7.Bölüm: İLK ÖPÜCÜK

487 22 25
                                    

Yıldızın kalbi mideme attığım gibi geri çıkıyordu.

Kalbi geri yerine koydum ve ayağa kalkıp geldiğim gibi, geri geri yatağa döndüm.

Rüyam tamamen geri sarıldı. Beş saniye içinde hızlı hızlı geriye dönmeye başladı.

Geri yatağıma girdim ve gözümü kapattım.

Birden derin ve sesli bir şekilde nefes alarak gözlerimi tekrar açtım. Durmadan nefes alıyordum ve tüm vücudum ter içinde kalmıştı. Göğsüm kabarıyor ve geri sönüyordu.

Çok kötü bir rüya görmüştüm. Hatta rüya değil kabus görmüştüm. Yıldızın kalbini çıkarıp yutmuştum. Buna hala inanamıyordum.
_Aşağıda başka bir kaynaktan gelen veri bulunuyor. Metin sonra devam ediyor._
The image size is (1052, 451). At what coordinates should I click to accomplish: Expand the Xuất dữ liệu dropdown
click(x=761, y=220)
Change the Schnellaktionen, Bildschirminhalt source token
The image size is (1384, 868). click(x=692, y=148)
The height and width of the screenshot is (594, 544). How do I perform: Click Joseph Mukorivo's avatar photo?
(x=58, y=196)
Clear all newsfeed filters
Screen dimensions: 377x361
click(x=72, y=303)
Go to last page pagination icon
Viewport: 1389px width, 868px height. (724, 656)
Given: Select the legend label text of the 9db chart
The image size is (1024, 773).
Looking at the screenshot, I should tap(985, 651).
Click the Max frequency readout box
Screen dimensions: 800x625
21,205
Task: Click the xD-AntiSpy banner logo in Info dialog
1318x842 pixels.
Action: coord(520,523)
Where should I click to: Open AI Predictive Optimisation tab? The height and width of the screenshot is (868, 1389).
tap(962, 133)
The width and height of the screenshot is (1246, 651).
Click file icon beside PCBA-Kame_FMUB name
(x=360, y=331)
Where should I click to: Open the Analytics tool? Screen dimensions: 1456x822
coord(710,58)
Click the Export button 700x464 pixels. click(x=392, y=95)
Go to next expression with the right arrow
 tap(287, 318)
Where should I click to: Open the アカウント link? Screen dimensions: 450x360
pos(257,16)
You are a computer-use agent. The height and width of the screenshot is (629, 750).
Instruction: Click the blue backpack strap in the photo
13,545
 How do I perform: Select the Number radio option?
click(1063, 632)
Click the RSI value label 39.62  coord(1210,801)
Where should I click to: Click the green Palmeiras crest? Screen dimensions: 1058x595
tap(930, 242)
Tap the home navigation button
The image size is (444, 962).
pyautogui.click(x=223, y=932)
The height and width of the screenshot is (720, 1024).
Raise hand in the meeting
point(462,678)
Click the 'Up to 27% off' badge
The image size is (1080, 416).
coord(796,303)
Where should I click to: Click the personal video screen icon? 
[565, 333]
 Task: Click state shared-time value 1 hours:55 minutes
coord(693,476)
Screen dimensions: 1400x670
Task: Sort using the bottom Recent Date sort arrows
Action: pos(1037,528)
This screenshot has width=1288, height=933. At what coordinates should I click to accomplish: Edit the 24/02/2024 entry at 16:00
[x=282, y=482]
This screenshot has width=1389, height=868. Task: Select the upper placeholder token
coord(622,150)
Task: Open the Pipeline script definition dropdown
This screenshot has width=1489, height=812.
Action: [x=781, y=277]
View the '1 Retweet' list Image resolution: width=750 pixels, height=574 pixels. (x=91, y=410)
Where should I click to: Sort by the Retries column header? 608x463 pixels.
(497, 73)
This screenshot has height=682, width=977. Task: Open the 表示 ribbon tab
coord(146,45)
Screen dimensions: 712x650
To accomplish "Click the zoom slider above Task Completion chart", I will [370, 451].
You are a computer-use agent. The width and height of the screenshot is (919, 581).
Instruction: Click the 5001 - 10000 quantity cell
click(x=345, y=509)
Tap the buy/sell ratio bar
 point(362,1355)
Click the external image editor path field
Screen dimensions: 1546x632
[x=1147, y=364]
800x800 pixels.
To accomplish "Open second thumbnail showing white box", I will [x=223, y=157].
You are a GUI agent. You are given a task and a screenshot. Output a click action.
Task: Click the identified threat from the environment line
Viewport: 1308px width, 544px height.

Ellerimi yüzüme doğru getirdim ve alnımdaki terleri silmek için elimi alnıma dayadım. Yüzüm sanki kurumuyor daha da ıslanıyor gibiydi. Parmağım sızlamaya başladı. Elimi alnımdan çekerek baktım.

Ellerim kan içindeydi.

Buna inanamadım. Rüyamda elimin kesildiğini görmüştüm. Şimdi ise gerçekte kan içindeydi. İyide bu nasıl oluyordu? Giderek endişem artıyordu.

Ben rüya mı görmüştüm yoksa gerçek miydi tüm yaşadıklarım?

Yıldız! Yoksa ona yaptıklarım gerçek miydi? diye düşünerek yatağımdan fırladım. Çarşafın ucundan biraz bez kopararak parmağıma doladım. Odada endişeli endişeli gidip geliyordum.

Sonunda "Yok bu böyle olmayacak" dedim ve meşaleyi aldım, odadan çıktım.

Uzun, kapılarla dolu koridorda yalnız yürüdüm. Gidip gelmeye bir de burda başladım. Aklım Yıldıza kayıyordu. Ona zarar gelmiş gibi hissediyordum ve korkuyordum. Büyük kapıya yöneldim. Ses çıkarmamaya özen göstererek kapıyı yavaş yavaş açtım. Sütunları geçtim. Temiz hava bir an olsun iyi gelmişti. Derin derin nefes alıp verdim. Merdivenlere varınca tünelin tam ortasına baktım.

Tüylerim diken diken oldu. Ellerim titremeye başladı.

Yıldız tıpkı rüyamda olduğu gibi Tünelin tam ortasında yatıyordu.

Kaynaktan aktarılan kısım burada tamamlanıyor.